#### Data records:
=-=-=
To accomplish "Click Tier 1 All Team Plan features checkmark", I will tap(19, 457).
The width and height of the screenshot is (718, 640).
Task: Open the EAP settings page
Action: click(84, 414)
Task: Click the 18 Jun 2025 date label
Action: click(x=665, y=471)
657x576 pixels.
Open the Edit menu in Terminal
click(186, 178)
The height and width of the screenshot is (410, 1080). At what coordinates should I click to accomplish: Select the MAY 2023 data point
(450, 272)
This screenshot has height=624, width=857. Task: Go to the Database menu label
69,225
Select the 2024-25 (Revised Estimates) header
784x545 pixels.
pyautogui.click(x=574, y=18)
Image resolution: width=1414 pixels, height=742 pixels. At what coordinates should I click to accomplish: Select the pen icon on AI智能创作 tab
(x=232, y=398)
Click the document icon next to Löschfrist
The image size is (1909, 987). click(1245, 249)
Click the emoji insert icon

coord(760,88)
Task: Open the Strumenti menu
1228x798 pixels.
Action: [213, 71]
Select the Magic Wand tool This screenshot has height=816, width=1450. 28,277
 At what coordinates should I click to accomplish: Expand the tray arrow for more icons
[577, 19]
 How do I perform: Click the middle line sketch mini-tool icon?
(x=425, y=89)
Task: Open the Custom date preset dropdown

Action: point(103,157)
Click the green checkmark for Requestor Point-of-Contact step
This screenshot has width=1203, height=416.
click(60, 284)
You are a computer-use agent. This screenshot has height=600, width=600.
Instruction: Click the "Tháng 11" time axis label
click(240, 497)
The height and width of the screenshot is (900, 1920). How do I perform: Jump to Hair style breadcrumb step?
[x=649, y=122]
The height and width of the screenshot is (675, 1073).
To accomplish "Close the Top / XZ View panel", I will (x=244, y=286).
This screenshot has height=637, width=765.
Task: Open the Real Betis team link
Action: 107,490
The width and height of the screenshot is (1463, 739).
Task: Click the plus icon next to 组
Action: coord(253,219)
=-=-=
#### What you should do:
Please copy out every entry word for word.

#### Answer space:
To accomplish "Click Tier 1 All Team Plan features checkmark", I will tap(19, 457).
The width and height of the screenshot is (718, 640).
Task: Open the EAP settings page
Action: click(84, 414)
Task: Click the 18 Jun 2025 date label
Action: click(x=665, y=471)
657x576 pixels.
Open the Edit menu in Terminal
click(186, 178)
The height and width of the screenshot is (410, 1080). At what coordinates should I click to accomplish: Select the MAY 2023 data point
(450, 272)
This screenshot has height=624, width=857. Task: Go to the Database menu label
69,225
Select the 2024-25 (Revised Estimates) header
784x545 pixels.
pyautogui.click(x=574, y=18)
Image resolution: width=1414 pixels, height=742 pixels. At what coordinates should I click to accomplish: Select the pen icon on AI智能创作 tab
(x=232, y=398)
Click the document icon next to Löschfrist
The image size is (1909, 987). click(1245, 249)
Click the emoji insert icon

coord(760,88)
Task: Open the Strumenti menu
1228x798 pixels.
Action: [213, 71]
Select the Magic Wand tool This screenshot has height=816, width=1450. 28,277
 At what coordinates should I click to accomplish: Expand the tray arrow for more icons
[577, 19]
 How do I perform: Click the middle line sketch mini-tool icon?
(x=425, y=89)
Task: Open the Custom date preset dropdown

Action: point(103,157)
Click the green checkmark for Requestor Point-of-Contact step
This screenshot has width=1203, height=416.
click(60, 284)
You are a computer-use agent. This screenshot has height=600, width=600.
Instruction: Click the "Tháng 11" time axis label
click(240, 497)
The height and width of the screenshot is (900, 1920). How do I perform: Jump to Hair style breadcrumb step?
[x=649, y=122]
The height and width of the screenshot is (675, 1073).
To accomplish "Close the Top / XZ View panel", I will (x=244, y=286).
This screenshot has height=637, width=765.
Task: Open the Real Betis team link
Action: 107,490
The width and height of the screenshot is (1463, 739).
Task: Click the plus icon next to 组
Action: coord(253,219)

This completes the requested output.